Your assignment: Each line in the entries below that holds the string "field" must be copied.

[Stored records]

§

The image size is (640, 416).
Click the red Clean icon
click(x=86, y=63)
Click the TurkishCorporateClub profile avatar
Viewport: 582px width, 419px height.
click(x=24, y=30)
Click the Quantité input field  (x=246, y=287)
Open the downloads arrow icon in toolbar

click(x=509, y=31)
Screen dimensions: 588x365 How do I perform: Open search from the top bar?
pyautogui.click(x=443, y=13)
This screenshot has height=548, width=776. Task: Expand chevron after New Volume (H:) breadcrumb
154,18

§

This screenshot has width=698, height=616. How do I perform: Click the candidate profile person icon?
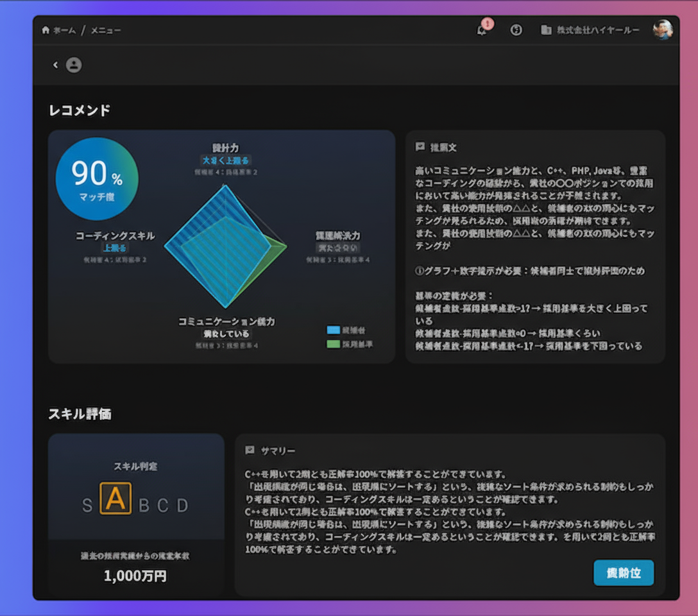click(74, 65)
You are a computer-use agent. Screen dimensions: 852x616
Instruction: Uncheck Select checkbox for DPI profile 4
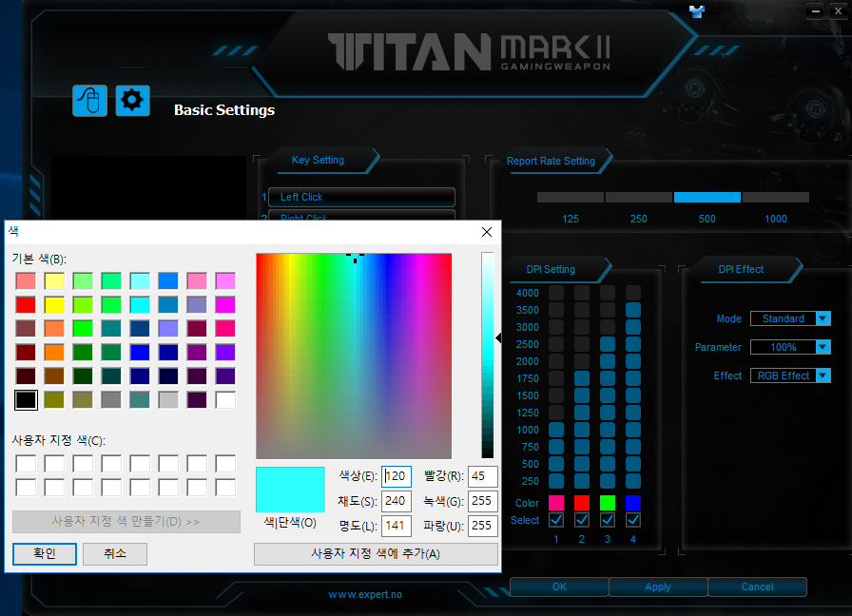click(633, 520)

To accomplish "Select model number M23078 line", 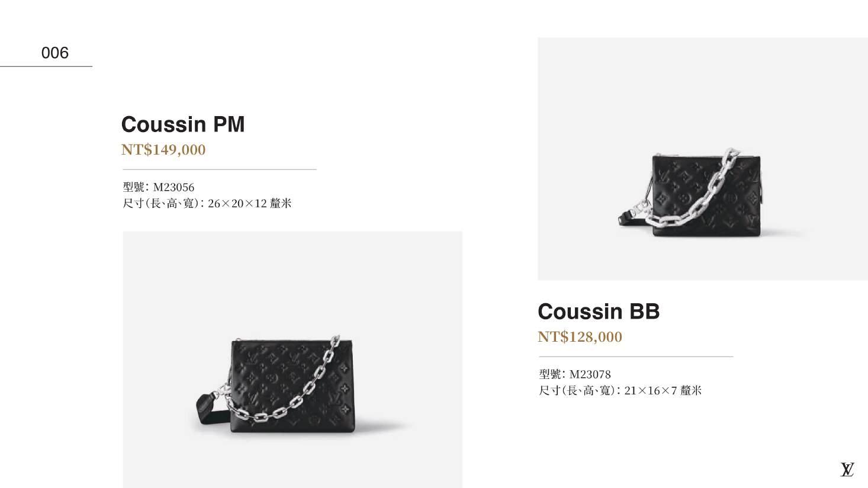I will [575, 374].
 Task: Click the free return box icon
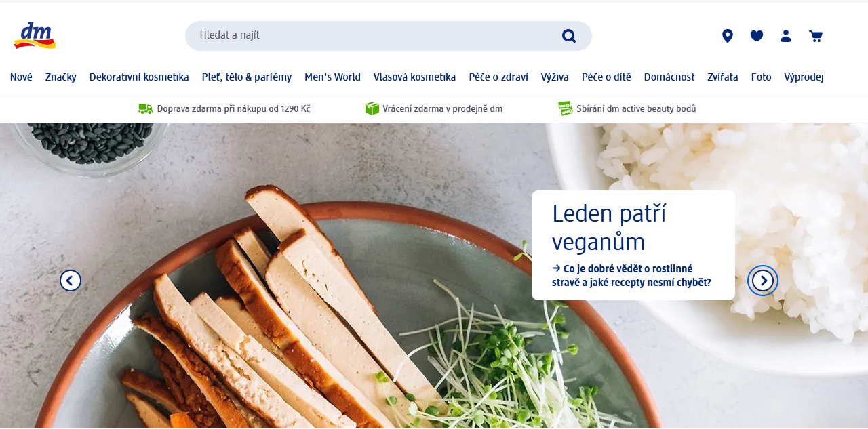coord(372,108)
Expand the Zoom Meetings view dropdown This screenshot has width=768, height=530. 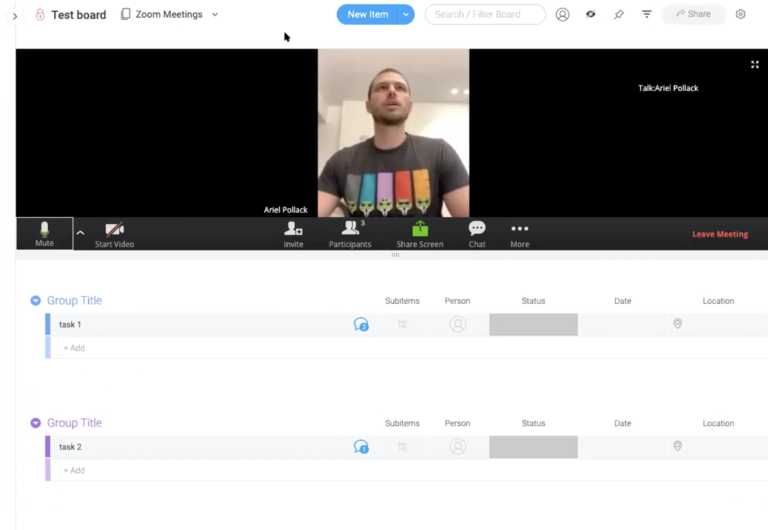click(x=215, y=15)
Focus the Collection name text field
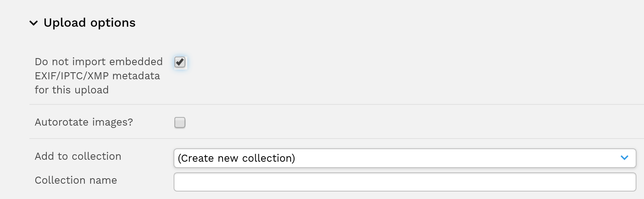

§

Result of this task:
Click the Quantité input field  (x=246, y=287)
Focus the Collection name text field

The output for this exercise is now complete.